逆も然りです。たとえば、2016年にキュレーション問題で閉鎖に追い込まれた「MERY」ですが、小学館の資本が入って運営の立て直しを図り、なんと再開1年での単月黒字が見えてきたそうです。雑誌の編集・校正・校閲という伝統的な出版ノウハウと、ICT技術がうまく組み合わせられることにより、ウェブメディアで良質な情報を提供しつつ収益を上げていくことが可能であることを、実証しつつあります。
インターネットではこれまで、記事単体でしか読まれず、どのメディアで発信されているか? があまり問われないような傾向がありました。しかし、2018年に大きな話題となった海賊版サイト問題の余波で、広告主や広告代理店への批判がウェブメディアへの兵糧攻めになり、対策として極めて有効であることが広く知られるようになりました。
広告主や広告代理店は、どのメディアに広告を出稿するかを、慎重に見極める必要がある時代に変わりつつあります。すなわち、メディア自体の信頼度が、以前に増して問われるようになっているのです。読者の認識も、記事単体だけでなく、メディア自体の信頼度という方向へ、徐々に変わってくることでしょう。
既刊も含めた書籍の電子化率が高まる
主に「書籍」という切り口での予想です。論文「日本における電子書籍化の現状:国立国会図書館所蔵資料を対象とした電子書籍化率の調査(PDF)」(安形輝・亜細亜大学/上田修一・元慶應義塾大学)によると、2017年における新刊の電子化率は36.8%で、コミックスの新刊電子化率はすでに8割を超えているそうです。
同年の新刊点数は約7万3000点なので、電子は約2万7000点。コミックスの新刊点数は約1万2400点なので、電子は約1万点。つまり、コミックス以外の新刊は、まだ4分の1程度しか電子化されていないということになります。

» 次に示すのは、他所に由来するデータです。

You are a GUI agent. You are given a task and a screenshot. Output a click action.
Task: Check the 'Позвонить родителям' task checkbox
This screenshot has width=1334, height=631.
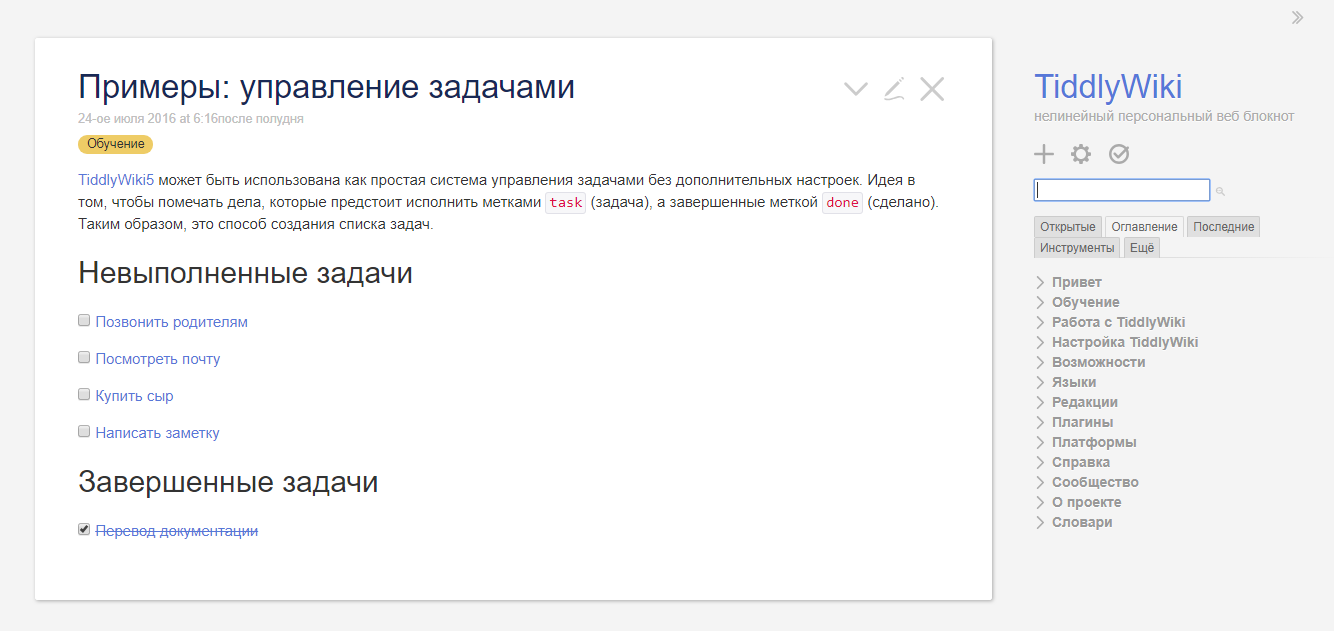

コミックスは既刊の電子化作業が比較的容易なので、ラインアップが早期に充実、電子出版市場の拡大を牽引する形になっています。コミックス以外については、テキストデータがない既刊をリフロー型にする難易度の高さが、ラインアップ拡充へのハードルになっており、電子出版市場拡大への阻害要因になっています。
機械学習で精度を高める「AI-OCR」も登場していますが、まだ導入コストが高い点がネックです。また、仮にOCRの精度が99.9%であっても、1冊に1000字から1500字ほどの誤りが発生するわけで、現状では人の手による校正作業が必須になってしまう点もネックになっています。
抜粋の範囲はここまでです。